Thursday, June 21, 2007

English-only workplaces spark lawsuits

"White Americans, what?

Nothing better to do?

Why don't you kick yourself out?

You're an immigrant too!"

-- Jack White, Icky Thump (2007).

Immigration reform continues to be a hot button issue, and a recent rash of lawsuits continues to fuel the debate over whether an “English-only” rule constitutes national origin discrimination. The EEOC’s position is that a “rule requiring employees to speak only English at all times in the workplace is a burdensome term and condition of employment” and presumptively “violates Title VII.” 29 C.F.R. § 1606.7(a). According to the EEOC, an “employer may have a rule requiring that employees speak only in English at certain times where the employer can show that the rule is justified by business necessity.” 29 C.F.R. § 1606.7(b). The majority of federal courts, however, have shown some tolerance of “English-only” rules. Generally, Courts will uphold an English-only rule if the employer can show a legitimate business justification for the requirement.

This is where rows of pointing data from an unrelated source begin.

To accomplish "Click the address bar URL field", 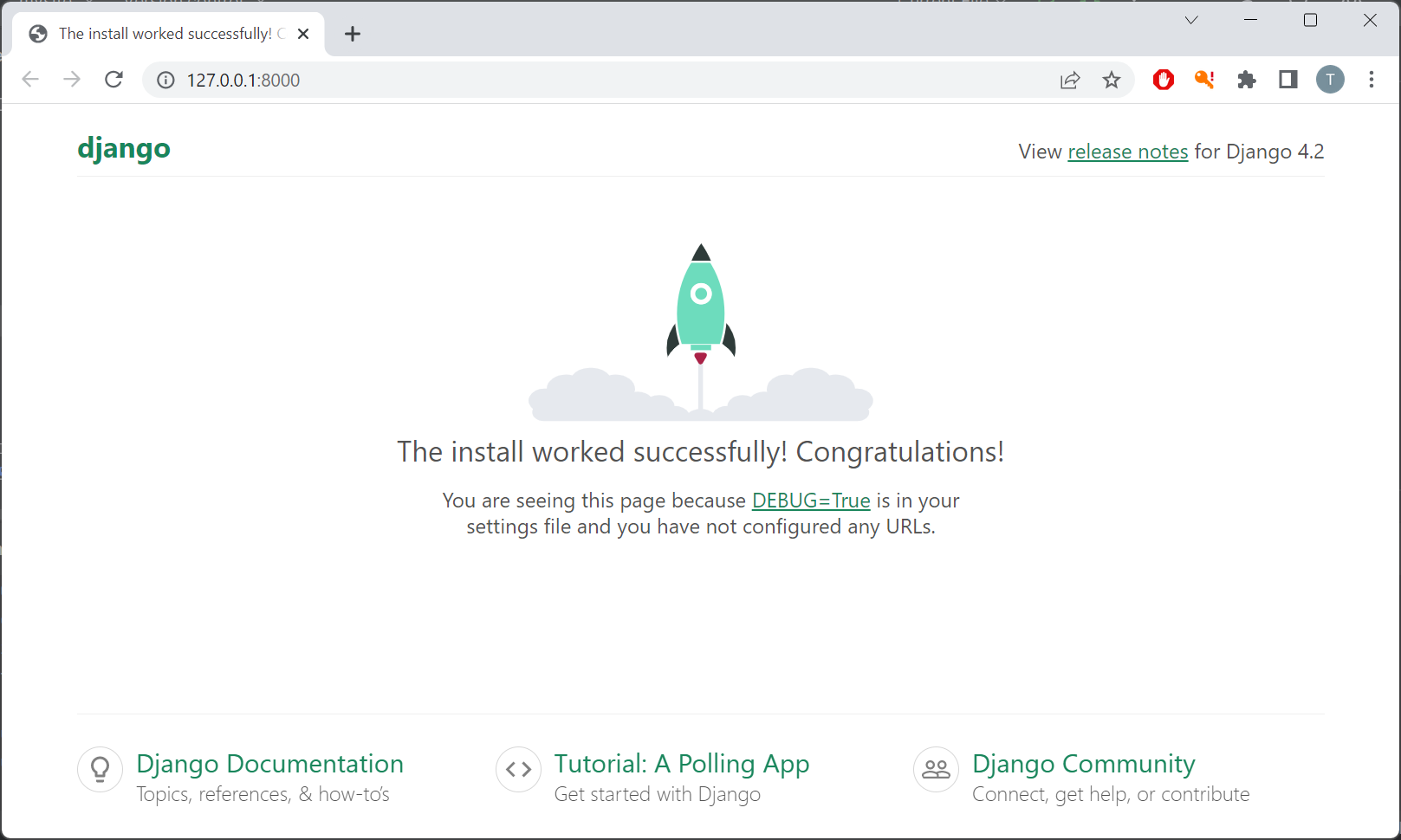I will point(606,81).
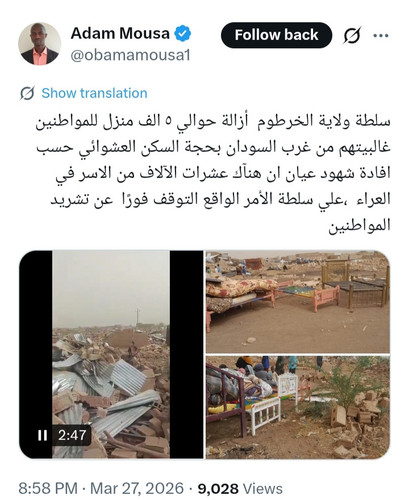Pause the video with the pause icon

coord(42,435)
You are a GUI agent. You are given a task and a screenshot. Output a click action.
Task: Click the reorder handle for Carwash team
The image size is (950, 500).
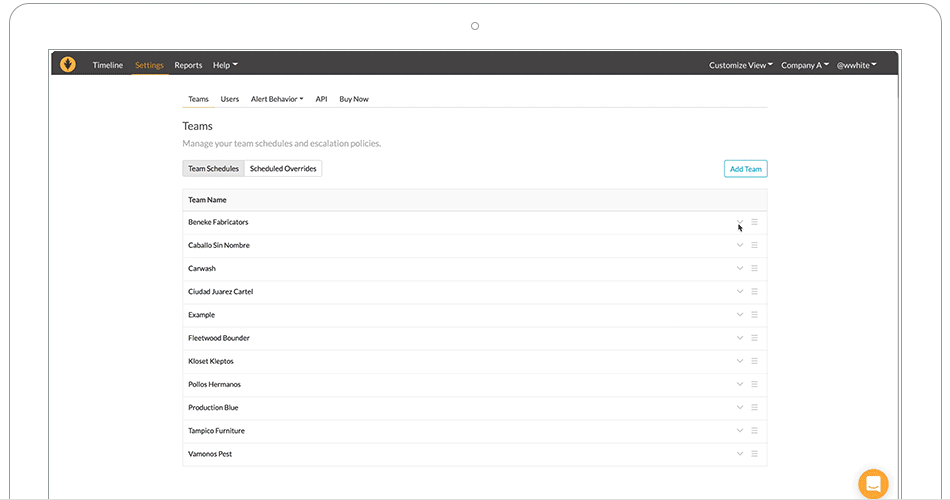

Examples of legitimate business justifications that have been found to justify an English-only requirement are:
  • Stemming hostility among employees.
  • Fostering politeness to customers.
  • Promoting communication with customers, coworkers, or supervisors who only speak English.
  • Enabling employees to speak a common language to promote safety or enable cooperative work assignments.
  • Facilitating a supervisor’s ability monitor the performance of an employee.
  • Furthering interpersonal relations among employees.
Employers should be careful, however, to limit the reach of an English-only requirement only as far as it necessary to reach the articulated business rationale for the policy. For example, English-only requirements have been struck down as discriminatory where the policy included lunch hours, breaks, and even private telephone conversations. You should consult with employment counsel before implementing any English-language requirements in your workplace to ensure that the policy is not discriminatory as written or as applied.